Benson Hines has a great discussion about integration of college ministry relative to mission here.

This has been a consistent struggle for us in the College Ministry at The Austin Stone, but definitely one that has yielded great fruit in ministry.  To summarize where we have landed, we:

  1. Deliberately integrate our weekly worship service, and will NOT begin a separate service just for college students.
  2. Provide specific environments and a few events aimed at assimilating college students, including a worship service on campus once per semester (Austin Stone on Campus audio and review).
  3. Deliberately integrate students into ministry opportunities that serve the church and serve our city.  Any opportunity that exists in open for any college student to participate, and we encourage students in that direction.
  4. We contextualize our missional community structure to mobilize students onto campus, and therefore have a separate ministry that is under the leadership of our overall missional community structure, but operates relatively independently.
  5. We have both integration and separation in our equipping ministry and global missions ministry.  There are specific opportunities just for students that equip and mobilize based on their schedule and life stage, but also students are welcome to engage in any of our other course/seminar/training environments and global mission opportunities.

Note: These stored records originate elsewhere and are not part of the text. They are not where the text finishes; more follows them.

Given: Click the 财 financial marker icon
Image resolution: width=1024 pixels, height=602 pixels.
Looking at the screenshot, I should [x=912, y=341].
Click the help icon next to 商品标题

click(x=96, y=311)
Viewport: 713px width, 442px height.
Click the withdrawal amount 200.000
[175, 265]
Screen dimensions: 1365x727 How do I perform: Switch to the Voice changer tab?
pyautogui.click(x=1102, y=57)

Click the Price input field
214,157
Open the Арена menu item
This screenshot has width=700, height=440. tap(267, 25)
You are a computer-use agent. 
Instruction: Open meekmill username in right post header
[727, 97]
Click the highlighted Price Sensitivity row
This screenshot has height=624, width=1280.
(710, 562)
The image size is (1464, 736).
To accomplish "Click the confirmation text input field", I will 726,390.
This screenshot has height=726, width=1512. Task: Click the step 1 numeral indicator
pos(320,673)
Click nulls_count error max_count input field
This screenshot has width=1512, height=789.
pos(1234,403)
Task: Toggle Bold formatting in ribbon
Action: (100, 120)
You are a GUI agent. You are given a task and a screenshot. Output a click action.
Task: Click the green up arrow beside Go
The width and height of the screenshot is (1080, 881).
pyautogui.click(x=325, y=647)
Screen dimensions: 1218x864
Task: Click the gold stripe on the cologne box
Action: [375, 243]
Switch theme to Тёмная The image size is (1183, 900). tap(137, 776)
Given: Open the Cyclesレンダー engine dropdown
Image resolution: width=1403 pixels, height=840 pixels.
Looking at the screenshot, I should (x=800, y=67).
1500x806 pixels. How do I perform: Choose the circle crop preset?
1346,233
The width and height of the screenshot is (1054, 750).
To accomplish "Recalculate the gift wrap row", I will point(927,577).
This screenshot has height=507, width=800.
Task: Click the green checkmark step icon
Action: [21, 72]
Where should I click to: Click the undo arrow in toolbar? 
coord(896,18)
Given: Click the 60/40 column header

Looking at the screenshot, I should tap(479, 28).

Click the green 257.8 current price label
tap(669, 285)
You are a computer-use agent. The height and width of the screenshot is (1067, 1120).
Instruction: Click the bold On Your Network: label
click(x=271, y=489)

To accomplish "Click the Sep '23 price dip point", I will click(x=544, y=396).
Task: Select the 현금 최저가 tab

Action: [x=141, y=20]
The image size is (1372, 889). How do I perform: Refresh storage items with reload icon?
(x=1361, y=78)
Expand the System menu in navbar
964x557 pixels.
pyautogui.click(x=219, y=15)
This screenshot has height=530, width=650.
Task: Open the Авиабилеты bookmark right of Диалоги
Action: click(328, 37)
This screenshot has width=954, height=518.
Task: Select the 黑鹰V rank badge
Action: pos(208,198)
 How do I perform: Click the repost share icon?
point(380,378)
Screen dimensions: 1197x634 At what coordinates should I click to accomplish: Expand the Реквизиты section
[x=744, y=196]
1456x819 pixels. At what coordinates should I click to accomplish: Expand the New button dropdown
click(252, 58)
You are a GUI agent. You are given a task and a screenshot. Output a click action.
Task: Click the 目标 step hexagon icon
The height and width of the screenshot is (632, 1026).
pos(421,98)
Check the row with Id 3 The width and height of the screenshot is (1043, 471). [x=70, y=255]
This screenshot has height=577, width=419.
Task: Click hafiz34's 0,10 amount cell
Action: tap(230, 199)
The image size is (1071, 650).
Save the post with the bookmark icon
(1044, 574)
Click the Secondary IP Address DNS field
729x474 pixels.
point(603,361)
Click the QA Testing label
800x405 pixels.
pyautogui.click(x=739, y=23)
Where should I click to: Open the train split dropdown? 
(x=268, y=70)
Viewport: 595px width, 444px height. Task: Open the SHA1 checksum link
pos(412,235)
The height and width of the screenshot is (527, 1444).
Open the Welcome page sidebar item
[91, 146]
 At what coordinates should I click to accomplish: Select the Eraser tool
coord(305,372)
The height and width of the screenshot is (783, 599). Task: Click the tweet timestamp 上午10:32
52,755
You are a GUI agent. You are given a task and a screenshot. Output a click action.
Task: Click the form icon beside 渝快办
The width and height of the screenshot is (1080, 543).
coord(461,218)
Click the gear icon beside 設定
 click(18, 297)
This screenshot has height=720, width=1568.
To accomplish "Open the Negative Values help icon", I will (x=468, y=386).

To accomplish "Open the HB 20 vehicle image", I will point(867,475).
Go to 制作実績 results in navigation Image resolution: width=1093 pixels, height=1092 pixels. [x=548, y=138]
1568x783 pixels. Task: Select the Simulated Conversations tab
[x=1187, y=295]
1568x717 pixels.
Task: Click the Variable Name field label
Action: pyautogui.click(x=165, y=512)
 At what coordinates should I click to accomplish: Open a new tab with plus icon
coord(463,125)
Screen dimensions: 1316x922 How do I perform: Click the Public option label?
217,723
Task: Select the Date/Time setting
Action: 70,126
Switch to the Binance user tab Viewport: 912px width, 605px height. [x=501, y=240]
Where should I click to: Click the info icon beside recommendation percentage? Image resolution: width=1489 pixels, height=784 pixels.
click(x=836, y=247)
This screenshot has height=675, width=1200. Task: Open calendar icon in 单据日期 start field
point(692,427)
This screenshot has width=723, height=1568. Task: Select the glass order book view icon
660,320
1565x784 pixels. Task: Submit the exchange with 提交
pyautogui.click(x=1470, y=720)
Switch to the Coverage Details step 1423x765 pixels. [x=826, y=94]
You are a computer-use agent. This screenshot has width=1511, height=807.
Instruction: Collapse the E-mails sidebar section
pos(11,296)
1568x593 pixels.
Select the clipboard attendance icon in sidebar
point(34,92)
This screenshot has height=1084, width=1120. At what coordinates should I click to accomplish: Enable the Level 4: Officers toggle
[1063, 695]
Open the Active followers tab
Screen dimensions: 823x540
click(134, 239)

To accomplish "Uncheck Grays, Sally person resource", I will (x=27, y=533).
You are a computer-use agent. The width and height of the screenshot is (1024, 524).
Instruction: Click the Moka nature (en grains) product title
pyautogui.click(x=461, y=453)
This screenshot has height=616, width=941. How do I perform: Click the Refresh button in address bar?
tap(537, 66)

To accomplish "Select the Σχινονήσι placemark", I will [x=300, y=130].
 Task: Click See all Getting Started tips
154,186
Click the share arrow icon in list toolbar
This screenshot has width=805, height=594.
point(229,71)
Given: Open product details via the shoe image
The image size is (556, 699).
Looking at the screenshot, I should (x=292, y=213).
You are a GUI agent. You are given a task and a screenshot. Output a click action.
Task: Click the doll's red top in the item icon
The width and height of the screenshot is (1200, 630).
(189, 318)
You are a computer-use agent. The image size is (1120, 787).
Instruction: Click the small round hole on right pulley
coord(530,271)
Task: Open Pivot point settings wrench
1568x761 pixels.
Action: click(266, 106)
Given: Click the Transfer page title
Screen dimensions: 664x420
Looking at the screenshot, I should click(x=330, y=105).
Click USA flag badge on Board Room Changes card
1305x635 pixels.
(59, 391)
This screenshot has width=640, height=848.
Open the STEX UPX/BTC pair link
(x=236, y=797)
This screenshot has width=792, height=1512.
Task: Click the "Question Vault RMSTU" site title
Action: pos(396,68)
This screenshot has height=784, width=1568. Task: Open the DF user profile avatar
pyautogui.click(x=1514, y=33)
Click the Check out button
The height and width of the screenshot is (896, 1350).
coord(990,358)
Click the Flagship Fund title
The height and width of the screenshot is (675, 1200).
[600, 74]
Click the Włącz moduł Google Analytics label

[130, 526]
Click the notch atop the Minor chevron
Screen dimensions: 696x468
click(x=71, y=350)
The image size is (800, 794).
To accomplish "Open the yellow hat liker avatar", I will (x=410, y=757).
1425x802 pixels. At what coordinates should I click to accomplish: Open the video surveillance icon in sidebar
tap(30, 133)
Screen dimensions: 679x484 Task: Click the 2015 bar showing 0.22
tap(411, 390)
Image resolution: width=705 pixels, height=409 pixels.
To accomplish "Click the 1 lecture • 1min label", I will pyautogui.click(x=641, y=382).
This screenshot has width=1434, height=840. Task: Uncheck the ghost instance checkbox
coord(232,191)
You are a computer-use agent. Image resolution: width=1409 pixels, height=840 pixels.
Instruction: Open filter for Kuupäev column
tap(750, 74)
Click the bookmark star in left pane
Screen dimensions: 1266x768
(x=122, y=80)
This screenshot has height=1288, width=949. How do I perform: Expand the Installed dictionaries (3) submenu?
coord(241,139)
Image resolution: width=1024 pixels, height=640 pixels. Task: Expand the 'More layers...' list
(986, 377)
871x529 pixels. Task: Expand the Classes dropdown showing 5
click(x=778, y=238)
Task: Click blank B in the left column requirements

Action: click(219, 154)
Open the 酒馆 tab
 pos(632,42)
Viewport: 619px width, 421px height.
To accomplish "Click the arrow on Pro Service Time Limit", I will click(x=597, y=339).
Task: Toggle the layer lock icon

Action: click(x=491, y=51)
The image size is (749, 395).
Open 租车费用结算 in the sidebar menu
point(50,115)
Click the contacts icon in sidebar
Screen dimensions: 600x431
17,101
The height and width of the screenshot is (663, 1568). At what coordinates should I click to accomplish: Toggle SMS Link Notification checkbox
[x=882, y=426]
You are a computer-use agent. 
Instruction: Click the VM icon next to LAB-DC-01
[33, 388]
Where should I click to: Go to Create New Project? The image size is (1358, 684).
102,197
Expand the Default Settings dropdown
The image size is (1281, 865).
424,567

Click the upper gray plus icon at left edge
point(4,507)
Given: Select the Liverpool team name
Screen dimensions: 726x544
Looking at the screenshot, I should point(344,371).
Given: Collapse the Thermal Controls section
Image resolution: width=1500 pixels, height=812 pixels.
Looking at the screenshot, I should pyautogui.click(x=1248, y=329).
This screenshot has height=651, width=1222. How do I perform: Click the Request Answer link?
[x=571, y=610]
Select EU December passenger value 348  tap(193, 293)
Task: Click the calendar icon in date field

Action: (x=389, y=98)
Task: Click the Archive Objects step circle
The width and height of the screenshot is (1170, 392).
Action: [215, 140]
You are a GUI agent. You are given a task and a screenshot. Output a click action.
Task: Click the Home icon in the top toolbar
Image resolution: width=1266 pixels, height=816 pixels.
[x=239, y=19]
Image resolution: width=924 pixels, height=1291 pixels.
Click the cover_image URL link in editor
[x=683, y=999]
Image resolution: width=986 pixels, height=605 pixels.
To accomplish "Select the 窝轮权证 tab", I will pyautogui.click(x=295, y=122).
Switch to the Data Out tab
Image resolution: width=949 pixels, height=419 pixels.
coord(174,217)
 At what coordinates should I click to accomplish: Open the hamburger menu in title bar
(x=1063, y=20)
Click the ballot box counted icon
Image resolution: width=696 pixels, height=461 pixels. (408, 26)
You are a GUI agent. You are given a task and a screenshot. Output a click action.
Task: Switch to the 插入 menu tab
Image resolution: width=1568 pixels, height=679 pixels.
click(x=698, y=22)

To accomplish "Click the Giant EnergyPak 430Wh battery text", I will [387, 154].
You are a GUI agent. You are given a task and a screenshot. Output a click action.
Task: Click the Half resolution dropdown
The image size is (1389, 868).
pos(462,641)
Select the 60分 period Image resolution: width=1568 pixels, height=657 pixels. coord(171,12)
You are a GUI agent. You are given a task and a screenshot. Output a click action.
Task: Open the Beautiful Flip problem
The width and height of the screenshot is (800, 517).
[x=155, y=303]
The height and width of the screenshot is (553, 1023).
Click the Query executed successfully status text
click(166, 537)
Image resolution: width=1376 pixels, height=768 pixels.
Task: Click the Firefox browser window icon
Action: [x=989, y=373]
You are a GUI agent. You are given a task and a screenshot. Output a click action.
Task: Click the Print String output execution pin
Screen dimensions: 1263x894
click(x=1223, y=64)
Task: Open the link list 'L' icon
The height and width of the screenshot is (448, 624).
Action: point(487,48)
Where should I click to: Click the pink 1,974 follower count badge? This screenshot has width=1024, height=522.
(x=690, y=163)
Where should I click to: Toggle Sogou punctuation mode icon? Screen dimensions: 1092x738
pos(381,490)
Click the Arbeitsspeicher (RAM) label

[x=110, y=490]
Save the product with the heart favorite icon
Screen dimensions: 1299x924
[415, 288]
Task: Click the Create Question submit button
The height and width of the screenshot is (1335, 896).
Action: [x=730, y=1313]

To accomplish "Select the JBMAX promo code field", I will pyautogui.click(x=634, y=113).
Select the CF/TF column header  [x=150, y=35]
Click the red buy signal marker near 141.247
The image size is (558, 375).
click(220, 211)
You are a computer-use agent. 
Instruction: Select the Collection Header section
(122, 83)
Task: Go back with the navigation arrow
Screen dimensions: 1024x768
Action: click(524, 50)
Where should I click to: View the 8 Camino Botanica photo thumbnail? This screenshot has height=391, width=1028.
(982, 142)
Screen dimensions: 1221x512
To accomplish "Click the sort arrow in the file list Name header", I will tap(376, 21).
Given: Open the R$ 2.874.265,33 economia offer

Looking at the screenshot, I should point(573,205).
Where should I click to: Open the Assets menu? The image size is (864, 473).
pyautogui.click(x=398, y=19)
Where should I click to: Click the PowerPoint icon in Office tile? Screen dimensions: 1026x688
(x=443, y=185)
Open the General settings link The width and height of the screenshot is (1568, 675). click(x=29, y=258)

There is never a perfect answer, but this has been an effective solution that affords opportunities for students to connect with people outside their lifestage, but also keep them invested in their mission field.


Comments

4 responses to “Integration vs. Mission | Exploring College Ministry”

  1. Justin Hroch Avatar
    Justin Hroch

    Todd, good word. Thanks for sharing, this is helpful for our understanding.

  2. This is excellent – thanks for walking through this. We need to learn from this!

  3. […] Todd Engstrom of The Austin Stone Community Church very helpfully posted their collegiate methodology on his blog in response to my post. It’s an excellent example of a church that runs in […]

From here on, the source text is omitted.